# WHAT NEEDS TO BE DONE
Pictures are to be left out, and only the lines below starting at the one with "This screenshot has" and ending at the one with "Task: Open the rules link for Fare 2" are to be reproduced, each exactly, both ends included.

# DATA EXTRACT
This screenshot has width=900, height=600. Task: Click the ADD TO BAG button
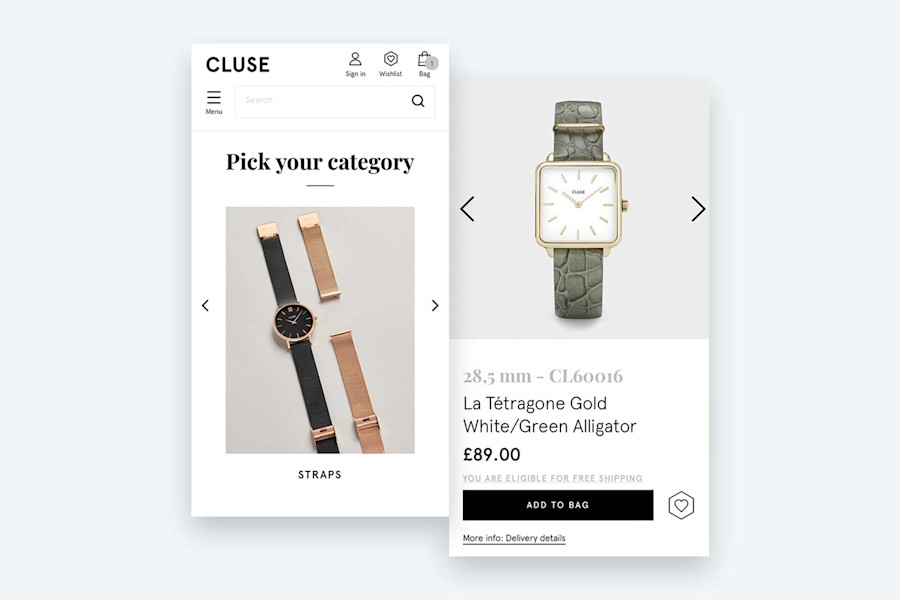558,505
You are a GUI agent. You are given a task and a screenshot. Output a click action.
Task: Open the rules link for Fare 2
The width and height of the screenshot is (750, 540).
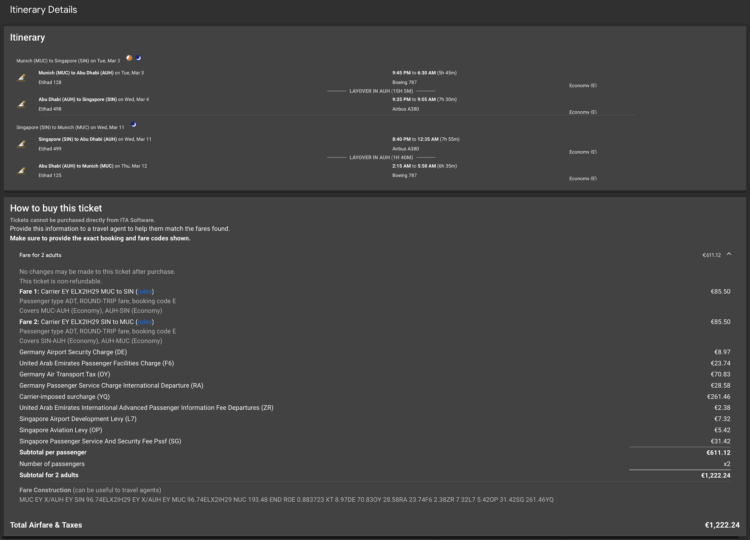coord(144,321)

---

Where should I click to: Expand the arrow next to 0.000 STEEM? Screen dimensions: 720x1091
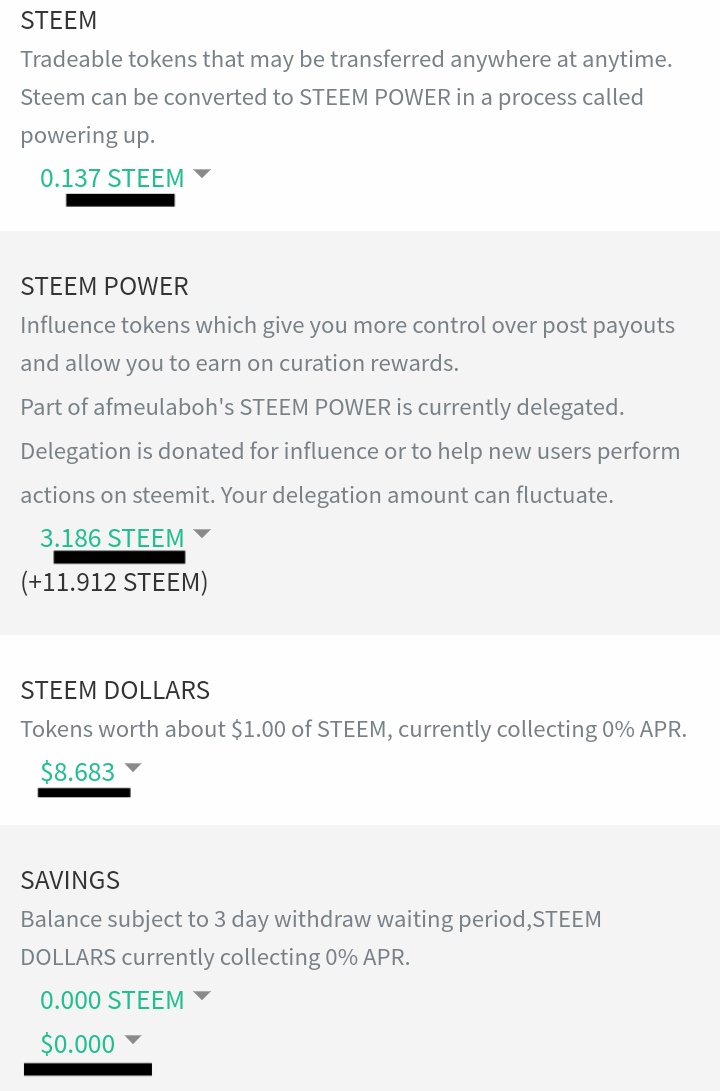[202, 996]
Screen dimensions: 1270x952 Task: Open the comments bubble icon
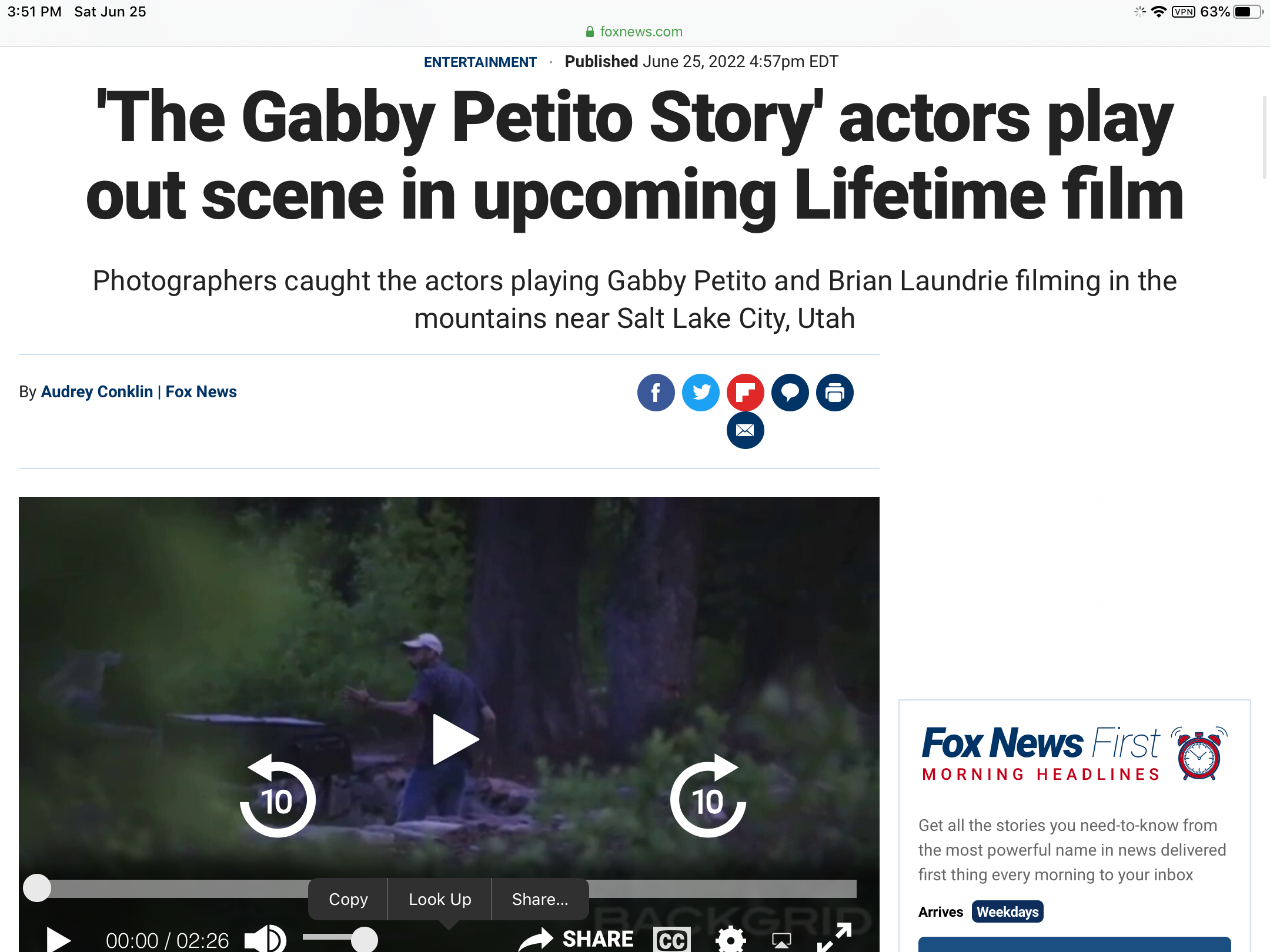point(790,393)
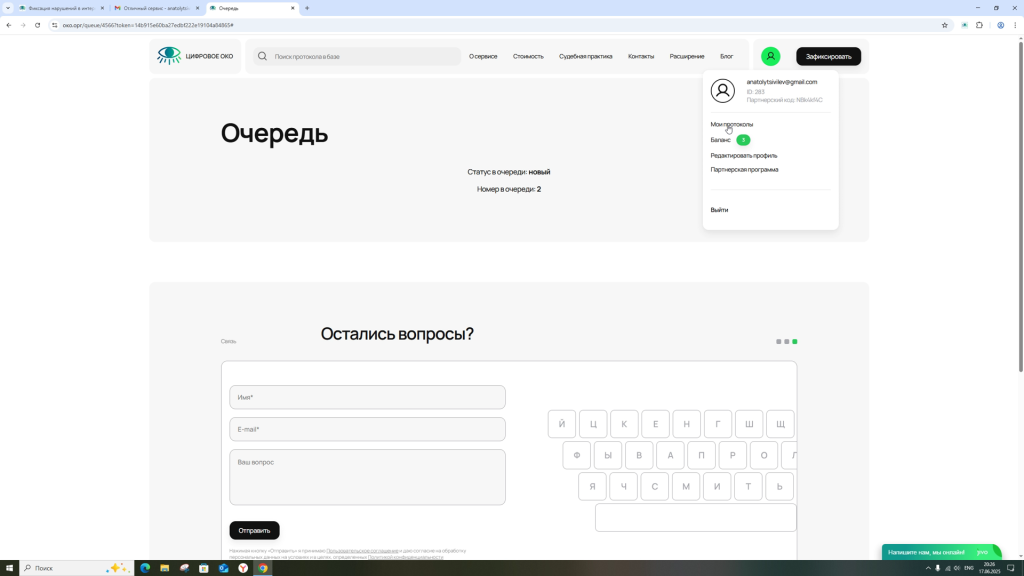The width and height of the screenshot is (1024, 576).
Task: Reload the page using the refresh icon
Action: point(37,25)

# ANSWER TO THE PROBLEM
This screenshot has width=900, height=600. Task: Click the ADD TO BAG button
558,505
You are a GUI agent. You are given a task and a screenshot. Output a click action.
Task: Open the rules link for Fare 2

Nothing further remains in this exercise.